— REQUIREMENT —
Please reproduce, exactly and with nothing else, every line from the one containing "Instruction: Select the" through the last line of the records below.

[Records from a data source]

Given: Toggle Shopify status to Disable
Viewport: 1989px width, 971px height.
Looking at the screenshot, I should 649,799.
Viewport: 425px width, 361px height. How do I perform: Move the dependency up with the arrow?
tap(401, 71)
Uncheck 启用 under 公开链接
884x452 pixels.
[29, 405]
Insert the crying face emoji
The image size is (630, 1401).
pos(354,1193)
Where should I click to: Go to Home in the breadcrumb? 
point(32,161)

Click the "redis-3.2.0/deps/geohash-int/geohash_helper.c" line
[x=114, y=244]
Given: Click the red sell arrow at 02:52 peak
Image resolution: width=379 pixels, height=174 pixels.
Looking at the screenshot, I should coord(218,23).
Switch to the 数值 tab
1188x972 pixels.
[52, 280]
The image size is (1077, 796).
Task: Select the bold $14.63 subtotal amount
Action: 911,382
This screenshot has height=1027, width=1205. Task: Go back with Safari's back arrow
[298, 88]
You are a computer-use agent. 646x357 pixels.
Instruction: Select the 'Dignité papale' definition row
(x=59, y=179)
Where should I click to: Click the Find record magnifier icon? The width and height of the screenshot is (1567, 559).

— EXERCISE OUTPUT —
Instruction: Select the 'Dignité papale' definition row
(x=59, y=179)
Where should I click to: Click the Find record magnifier icon? The width and height of the screenshot is (1567, 559).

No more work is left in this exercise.